Wife P and husband D were married for 6 years. She was employed as a stewardess while he went to school for a BS in physics and an MBA.
Wife contributed 70% of the financial support, used for expenses and husband's education.
Wife wanted equitable distribution of the education she helped provide, including future earning potential.
Procedural History:
Trial court held education is marital property.
COA CO reversed, held education is not marital property.
CO Supreme Court affirmed.
Issues:
Does a degree/education qualify as marital property subject to equal distribution?
Holding/Rule:
A degree/education does not qualify as marital property subject to equal distribution.
Reasoning:
There are necessary limits upon what may be considered property; one definition is "everything that has an exchangeable value or which goes to make up wealth or estate."
In deciding whether something falls in this category, can look to whether it can be assigned, sold, transferred, conveyed, or pledged, or whether it terminated on death of the owner.
Here, the degrees/education satisfy none of the requirements of property.
Other jurisdictions agree with us.
It has even been held that a person's earning capacity, even where enhanced by a law degree financed by the other spouse, should not be recognized as a separate, particular item of property.
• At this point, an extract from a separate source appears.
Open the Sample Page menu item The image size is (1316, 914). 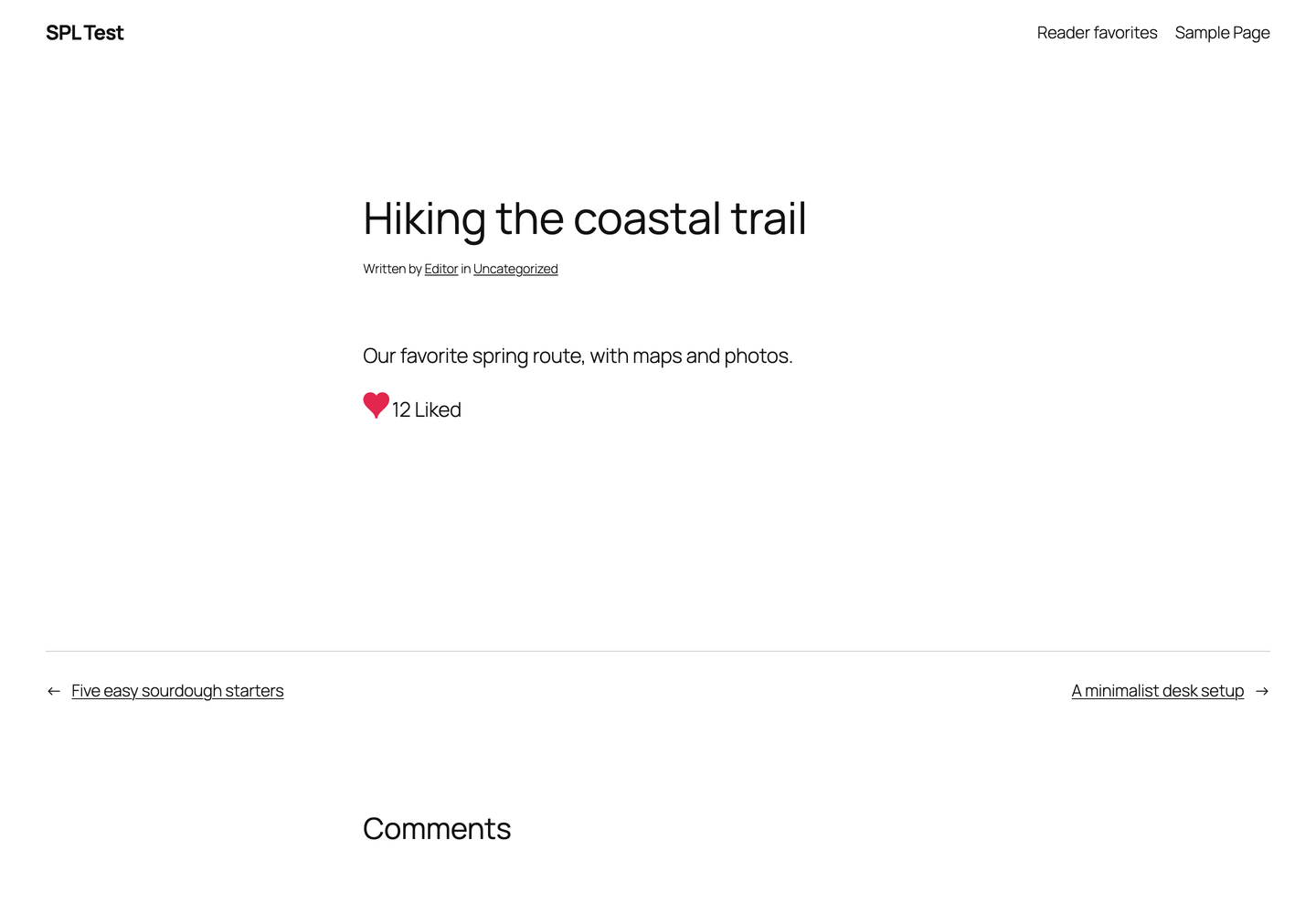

A spouse who provides financial support while the other spouse acquires an education is not without a remedy; when there is marital property to be divided, such contribution to the education may be taken into account by the court.
Here, no marital property had been accumulated.
Dissent:
The most valuable asset acquired by either party during this six year marriage was the husband's increased earning capacity, which resulted from wife's income. She invested in his education.
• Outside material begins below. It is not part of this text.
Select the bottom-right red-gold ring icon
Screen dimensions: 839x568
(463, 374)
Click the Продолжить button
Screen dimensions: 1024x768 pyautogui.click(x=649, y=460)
Equity demands that courts seek extraordinary remedies to prevent extraordinary injustice.
If they had remained married longer and accumulated marital property, there would be no problem. It doesn't make sense that she gets stiffed here.
It is not the degree itself which constitutes the asset in question, it is the increase in the husband's earning power concomitant to that degree.
This ruling is unfair; maybe the wife could try an unjust enrichment, quasi-contract, or implied debt claim since there is no remedy for her here.